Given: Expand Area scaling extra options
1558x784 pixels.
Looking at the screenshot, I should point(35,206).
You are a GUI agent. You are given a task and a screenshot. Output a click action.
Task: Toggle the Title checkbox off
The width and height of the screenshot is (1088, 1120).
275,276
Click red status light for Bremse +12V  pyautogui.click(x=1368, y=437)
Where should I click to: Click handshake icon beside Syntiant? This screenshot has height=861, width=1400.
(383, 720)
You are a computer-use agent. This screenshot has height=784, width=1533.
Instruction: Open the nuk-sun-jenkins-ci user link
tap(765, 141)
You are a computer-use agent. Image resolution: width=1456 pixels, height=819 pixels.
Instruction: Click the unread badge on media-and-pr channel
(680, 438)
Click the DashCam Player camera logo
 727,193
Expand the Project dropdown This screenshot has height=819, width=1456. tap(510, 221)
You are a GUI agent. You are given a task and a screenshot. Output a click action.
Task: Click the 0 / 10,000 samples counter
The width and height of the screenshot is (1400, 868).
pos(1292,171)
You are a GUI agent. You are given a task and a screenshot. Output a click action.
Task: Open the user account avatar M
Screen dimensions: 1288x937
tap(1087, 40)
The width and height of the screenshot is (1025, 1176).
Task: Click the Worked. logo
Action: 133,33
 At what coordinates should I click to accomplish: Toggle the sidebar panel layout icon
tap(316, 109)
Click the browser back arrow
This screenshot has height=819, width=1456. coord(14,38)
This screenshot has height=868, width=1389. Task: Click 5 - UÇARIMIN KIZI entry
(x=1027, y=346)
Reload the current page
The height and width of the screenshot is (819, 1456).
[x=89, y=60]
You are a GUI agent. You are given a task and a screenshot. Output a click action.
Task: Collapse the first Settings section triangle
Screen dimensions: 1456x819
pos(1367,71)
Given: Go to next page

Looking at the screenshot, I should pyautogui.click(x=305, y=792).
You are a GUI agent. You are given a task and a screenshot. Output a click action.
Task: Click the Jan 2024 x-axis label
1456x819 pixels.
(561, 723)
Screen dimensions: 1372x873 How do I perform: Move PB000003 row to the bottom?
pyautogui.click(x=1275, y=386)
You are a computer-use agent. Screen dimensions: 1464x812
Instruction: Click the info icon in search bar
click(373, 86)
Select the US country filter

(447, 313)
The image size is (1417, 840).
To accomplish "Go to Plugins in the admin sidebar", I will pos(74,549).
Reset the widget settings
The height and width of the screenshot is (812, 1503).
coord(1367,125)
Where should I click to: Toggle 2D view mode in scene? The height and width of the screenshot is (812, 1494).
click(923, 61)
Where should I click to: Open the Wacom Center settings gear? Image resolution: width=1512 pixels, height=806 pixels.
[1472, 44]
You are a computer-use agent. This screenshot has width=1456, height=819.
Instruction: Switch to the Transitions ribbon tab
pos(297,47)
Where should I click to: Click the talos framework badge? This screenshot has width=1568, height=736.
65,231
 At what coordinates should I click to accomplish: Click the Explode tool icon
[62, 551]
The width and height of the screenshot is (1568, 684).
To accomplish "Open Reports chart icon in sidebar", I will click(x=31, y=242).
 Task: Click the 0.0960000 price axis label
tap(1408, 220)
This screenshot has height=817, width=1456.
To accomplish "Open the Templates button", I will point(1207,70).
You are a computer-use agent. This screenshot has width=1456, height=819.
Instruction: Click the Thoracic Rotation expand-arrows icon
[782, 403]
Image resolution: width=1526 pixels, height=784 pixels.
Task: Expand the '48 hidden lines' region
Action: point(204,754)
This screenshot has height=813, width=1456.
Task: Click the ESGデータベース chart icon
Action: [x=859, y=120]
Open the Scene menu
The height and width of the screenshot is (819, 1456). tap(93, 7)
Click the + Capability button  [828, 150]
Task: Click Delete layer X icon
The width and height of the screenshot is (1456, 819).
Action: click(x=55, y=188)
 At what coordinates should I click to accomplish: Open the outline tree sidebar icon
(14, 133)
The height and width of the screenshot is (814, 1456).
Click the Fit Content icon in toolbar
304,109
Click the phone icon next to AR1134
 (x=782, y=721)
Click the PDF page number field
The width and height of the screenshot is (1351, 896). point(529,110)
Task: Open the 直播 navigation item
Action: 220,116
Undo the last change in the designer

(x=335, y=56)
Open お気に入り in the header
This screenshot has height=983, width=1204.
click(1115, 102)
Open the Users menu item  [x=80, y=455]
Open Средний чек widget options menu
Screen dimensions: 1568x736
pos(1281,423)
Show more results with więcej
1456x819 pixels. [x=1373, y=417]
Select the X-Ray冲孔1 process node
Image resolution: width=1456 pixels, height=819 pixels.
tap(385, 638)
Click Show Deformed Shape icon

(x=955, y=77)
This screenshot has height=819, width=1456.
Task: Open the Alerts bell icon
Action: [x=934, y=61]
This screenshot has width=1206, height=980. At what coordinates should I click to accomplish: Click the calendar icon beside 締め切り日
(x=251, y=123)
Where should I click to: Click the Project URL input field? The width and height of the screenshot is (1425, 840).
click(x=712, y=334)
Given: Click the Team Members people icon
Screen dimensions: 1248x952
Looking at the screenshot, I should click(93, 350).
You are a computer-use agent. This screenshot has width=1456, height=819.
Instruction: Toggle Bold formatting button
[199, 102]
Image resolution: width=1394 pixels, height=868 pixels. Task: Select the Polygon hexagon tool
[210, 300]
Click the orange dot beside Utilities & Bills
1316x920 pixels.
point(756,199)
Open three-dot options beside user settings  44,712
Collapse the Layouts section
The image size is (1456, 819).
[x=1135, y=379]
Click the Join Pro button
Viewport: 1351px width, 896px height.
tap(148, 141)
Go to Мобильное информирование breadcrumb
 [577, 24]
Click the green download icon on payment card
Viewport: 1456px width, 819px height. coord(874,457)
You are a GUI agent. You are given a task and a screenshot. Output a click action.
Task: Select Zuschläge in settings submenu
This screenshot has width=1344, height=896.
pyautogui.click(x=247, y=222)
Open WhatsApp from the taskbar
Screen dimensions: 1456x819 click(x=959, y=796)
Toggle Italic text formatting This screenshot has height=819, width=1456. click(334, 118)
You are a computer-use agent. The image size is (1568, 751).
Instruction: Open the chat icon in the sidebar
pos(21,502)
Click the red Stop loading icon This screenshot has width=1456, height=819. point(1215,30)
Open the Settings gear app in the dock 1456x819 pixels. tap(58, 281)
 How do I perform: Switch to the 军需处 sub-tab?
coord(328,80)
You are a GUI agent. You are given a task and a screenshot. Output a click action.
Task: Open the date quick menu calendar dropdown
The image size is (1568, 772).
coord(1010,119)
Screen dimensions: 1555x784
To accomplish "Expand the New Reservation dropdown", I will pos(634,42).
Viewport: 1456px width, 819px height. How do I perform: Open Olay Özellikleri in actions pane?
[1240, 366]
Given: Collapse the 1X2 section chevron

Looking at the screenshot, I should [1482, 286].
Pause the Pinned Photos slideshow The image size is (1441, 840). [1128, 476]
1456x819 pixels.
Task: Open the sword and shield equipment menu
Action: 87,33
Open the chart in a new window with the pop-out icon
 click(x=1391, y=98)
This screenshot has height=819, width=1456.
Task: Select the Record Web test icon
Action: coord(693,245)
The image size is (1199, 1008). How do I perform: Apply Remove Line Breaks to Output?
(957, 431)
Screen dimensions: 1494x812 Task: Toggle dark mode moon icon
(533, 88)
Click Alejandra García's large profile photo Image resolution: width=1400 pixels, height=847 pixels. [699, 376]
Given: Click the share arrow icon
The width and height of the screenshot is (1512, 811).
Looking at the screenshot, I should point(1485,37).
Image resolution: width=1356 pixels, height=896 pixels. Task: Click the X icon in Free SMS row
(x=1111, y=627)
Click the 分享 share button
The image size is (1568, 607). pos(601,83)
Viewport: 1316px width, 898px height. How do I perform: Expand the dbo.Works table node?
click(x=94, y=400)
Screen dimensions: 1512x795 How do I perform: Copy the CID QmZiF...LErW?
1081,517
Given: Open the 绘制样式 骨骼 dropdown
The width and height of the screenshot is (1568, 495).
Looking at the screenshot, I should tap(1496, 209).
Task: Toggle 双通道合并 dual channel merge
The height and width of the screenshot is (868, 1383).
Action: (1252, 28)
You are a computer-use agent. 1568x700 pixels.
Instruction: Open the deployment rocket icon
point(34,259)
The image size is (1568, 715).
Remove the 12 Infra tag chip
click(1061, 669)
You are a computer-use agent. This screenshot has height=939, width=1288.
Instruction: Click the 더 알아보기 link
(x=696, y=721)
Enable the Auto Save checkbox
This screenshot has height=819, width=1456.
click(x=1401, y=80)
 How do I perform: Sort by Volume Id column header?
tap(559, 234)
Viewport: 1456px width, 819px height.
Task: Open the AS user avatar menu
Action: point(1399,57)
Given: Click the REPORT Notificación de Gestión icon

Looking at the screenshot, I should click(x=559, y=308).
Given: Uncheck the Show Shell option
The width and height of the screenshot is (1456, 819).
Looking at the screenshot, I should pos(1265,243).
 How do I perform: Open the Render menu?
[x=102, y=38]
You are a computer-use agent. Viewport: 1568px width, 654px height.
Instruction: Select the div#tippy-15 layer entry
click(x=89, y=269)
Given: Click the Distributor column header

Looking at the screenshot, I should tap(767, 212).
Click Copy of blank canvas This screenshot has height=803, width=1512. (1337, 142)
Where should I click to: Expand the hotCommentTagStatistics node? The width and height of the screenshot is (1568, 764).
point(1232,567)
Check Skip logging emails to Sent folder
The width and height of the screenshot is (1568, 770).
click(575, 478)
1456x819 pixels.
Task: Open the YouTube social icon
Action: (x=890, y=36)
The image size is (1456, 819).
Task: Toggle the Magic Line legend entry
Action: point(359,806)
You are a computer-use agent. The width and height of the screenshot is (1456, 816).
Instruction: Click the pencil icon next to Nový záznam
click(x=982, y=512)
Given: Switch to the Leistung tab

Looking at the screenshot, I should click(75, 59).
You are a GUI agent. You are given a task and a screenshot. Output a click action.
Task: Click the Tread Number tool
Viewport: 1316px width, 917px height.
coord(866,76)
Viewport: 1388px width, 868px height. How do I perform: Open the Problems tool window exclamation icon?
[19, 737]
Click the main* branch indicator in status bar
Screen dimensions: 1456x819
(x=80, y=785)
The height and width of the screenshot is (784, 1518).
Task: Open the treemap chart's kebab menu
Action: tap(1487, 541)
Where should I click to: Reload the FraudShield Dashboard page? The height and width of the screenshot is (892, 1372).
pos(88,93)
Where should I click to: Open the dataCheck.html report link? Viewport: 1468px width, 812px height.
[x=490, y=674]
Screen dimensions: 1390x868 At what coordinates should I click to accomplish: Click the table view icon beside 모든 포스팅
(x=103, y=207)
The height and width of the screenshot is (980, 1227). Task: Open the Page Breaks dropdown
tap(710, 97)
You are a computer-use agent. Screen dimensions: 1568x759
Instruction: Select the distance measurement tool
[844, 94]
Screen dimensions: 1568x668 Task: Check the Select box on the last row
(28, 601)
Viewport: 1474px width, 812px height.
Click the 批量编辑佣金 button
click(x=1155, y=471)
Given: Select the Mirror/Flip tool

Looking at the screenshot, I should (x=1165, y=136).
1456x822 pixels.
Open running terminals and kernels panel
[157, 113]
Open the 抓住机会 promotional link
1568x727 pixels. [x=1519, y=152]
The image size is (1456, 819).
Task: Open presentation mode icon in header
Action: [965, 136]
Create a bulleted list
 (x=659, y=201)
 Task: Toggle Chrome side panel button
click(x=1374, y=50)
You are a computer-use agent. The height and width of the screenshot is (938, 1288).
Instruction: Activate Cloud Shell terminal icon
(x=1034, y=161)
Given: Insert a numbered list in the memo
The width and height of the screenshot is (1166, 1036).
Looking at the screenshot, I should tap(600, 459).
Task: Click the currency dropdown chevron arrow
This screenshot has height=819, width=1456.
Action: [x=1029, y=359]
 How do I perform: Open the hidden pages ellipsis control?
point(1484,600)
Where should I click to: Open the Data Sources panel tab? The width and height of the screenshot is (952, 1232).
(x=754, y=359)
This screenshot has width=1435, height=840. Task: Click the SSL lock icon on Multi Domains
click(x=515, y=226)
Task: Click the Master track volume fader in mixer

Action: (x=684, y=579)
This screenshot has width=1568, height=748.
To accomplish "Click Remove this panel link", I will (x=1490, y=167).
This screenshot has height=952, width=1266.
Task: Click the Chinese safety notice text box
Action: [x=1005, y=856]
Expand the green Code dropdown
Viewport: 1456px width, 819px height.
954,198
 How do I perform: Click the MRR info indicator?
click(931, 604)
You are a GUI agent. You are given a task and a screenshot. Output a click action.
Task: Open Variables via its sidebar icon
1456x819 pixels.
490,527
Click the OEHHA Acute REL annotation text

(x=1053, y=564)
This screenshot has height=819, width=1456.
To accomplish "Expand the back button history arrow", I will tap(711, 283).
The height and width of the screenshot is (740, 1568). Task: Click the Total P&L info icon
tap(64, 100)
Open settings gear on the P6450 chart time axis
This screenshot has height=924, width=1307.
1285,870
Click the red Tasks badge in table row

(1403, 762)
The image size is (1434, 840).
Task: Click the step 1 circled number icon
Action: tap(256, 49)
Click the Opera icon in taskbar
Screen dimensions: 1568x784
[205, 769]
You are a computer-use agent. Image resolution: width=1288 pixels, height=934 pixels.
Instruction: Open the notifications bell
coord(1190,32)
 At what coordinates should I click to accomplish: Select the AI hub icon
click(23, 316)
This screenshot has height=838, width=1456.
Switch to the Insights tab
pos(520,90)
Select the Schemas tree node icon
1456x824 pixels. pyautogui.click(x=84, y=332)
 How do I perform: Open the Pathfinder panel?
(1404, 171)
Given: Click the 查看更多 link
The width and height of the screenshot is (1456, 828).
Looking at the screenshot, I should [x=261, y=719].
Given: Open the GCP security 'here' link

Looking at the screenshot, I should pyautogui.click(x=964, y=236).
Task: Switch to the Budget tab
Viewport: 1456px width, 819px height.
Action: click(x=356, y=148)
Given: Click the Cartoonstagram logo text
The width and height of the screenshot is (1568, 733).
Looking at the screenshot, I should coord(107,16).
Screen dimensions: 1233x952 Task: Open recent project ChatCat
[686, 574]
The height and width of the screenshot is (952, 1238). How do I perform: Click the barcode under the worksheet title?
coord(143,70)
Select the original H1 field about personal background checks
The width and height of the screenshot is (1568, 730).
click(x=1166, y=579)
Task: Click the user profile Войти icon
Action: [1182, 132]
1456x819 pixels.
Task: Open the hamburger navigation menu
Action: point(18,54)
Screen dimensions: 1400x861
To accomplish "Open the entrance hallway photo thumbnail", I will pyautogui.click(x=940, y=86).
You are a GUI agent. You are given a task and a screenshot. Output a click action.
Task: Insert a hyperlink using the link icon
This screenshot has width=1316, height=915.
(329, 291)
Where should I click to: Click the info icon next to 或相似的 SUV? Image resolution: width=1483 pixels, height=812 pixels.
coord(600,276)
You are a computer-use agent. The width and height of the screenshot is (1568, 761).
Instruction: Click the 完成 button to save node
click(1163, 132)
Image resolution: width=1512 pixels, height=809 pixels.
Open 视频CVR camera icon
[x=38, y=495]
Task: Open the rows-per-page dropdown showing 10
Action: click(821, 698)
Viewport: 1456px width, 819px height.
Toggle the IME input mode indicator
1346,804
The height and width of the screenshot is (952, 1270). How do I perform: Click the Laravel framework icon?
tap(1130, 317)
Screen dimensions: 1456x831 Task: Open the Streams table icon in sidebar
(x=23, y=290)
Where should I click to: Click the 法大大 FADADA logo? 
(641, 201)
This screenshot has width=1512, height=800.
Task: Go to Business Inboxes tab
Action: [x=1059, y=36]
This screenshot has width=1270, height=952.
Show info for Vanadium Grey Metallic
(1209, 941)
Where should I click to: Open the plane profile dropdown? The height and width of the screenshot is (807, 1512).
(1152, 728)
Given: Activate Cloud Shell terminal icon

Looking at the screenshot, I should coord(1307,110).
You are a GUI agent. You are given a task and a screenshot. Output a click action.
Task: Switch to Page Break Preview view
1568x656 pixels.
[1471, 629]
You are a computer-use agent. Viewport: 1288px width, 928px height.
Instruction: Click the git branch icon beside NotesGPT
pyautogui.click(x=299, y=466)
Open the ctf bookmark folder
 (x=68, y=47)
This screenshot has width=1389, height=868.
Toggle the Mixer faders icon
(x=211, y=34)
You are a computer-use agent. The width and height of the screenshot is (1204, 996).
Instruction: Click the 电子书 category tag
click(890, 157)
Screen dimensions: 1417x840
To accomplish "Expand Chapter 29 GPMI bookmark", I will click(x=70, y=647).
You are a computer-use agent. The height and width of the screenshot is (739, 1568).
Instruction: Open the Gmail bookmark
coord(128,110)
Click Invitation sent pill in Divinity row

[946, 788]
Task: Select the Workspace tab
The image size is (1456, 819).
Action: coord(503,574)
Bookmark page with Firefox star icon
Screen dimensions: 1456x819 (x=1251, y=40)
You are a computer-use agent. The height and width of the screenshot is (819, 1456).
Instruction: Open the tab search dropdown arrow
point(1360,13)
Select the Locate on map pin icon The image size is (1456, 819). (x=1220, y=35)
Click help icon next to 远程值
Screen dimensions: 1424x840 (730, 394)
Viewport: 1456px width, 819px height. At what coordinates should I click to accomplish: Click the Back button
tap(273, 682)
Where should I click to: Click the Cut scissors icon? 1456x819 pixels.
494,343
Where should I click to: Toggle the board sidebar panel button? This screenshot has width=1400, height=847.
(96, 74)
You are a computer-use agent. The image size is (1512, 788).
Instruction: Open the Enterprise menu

Exercise requirements:
Return a word-for-word copy of the lines above from the one holding "Toggle the Mixer faders icon" through the one holding "is (739, 1568).", with both of them included and nothing besides.

Task answer:
Toggle the Mixer faders icon
(x=211, y=34)
You are a computer-use agent. The width and height of the screenshot is (1204, 996).
Instruction: Click the 电子书 category tag
click(890, 157)
Screen dimensions: 1417x840
To accomplish "Expand Chapter 29 GPMI bookmark", I will click(x=70, y=647).
You are a computer-use agent. The height and width of the screenshot is (739, 1568).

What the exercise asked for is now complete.